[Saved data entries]
----
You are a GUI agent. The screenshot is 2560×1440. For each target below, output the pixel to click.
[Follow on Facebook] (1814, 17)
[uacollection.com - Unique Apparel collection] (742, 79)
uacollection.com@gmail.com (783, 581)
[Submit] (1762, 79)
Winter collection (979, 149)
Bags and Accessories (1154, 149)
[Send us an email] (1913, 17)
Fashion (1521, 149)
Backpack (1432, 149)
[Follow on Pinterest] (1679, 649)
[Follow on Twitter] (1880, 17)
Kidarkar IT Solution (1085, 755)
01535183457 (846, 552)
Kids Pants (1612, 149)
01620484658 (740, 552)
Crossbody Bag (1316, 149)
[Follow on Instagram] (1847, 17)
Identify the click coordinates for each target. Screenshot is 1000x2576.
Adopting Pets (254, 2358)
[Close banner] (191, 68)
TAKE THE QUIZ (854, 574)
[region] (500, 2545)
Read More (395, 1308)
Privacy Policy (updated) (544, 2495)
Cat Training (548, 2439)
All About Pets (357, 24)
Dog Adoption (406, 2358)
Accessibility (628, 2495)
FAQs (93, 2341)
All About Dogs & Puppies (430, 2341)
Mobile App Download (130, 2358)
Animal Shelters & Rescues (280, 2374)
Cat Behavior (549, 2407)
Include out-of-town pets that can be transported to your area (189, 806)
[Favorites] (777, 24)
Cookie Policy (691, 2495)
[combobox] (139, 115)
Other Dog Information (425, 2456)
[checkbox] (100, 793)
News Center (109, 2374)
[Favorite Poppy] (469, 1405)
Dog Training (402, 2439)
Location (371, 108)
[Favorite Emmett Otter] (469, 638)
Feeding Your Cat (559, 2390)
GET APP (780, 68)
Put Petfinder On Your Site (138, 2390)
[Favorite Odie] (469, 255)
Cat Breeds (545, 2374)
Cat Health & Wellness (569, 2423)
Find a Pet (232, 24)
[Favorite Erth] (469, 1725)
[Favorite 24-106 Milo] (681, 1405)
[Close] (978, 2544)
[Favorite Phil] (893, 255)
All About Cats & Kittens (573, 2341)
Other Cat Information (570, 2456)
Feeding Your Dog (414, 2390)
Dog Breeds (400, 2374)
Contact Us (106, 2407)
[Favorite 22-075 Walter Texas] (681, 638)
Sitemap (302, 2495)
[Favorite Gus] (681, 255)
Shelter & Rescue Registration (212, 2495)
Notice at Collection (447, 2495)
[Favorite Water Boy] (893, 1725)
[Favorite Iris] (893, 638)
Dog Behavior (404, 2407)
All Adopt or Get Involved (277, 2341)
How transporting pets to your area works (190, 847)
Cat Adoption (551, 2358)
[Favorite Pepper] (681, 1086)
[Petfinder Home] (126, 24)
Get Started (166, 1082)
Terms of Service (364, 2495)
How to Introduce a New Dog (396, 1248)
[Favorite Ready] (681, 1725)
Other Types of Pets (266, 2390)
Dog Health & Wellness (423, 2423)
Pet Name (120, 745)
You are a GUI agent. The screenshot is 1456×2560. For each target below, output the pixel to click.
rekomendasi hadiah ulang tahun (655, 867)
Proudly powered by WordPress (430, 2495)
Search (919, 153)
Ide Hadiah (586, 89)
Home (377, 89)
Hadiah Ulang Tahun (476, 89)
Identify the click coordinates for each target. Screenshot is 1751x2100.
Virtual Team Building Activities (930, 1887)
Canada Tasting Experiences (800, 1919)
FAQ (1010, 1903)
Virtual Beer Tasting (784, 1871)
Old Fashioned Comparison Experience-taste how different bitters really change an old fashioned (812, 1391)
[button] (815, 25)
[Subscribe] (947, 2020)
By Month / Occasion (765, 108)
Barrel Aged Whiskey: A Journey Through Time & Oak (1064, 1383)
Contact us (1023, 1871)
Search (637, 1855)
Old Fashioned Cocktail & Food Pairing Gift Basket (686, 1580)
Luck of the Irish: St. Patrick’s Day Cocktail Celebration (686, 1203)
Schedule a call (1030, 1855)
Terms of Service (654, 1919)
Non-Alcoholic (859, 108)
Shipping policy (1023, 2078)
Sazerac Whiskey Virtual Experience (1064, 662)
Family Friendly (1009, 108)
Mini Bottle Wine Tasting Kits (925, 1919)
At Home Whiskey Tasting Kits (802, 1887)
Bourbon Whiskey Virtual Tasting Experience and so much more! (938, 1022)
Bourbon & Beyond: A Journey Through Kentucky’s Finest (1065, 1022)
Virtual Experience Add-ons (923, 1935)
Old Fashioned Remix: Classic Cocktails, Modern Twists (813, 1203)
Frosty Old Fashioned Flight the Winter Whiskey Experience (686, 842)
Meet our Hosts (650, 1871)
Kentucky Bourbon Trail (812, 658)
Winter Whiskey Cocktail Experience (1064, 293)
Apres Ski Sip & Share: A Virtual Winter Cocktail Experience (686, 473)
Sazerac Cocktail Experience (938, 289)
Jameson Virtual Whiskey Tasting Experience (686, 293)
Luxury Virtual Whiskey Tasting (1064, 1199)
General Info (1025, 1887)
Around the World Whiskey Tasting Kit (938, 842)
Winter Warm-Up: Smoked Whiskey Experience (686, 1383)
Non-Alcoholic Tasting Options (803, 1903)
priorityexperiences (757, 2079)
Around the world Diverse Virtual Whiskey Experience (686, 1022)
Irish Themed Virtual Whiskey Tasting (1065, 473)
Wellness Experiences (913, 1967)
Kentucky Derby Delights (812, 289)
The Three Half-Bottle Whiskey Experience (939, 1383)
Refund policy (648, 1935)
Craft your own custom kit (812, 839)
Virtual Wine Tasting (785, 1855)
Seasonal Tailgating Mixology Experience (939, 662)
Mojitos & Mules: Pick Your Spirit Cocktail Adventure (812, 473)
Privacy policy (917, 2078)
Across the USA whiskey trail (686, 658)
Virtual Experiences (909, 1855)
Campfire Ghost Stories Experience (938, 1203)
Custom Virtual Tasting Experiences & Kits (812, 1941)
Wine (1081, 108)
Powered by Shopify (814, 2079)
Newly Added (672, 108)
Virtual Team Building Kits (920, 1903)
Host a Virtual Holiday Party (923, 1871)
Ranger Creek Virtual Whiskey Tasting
----
> _GOAL OF THE EXERCISE_
Only the lines above starting at the one containing "rekomendasi hadiah ulang tahun (655, 867)" and ending at the one containing "[Subscribe] (947, 2020)", both included, are to be returned, exactly as they read.

> _RESPONSE AREA_
rekomendasi hadiah ulang tahun (655, 867)
Proudly powered by WordPress (430, 2495)
Search (919, 153)
Ide Hadiah (586, 89)
Home (377, 89)
Hadiah Ulang Tahun (476, 89)
Identify the click coordinates for each target. Screenshot is 1751x2100.
Virtual Team Building Activities (930, 1887)
Canada Tasting Experiences (800, 1919)
FAQ (1010, 1903)
Virtual Beer Tasting (784, 1871)
Old Fashioned Comparison Experience-taste how different bitters really change an old fashioned (812, 1391)
[button] (815, 25)
[Subscribe] (947, 2020)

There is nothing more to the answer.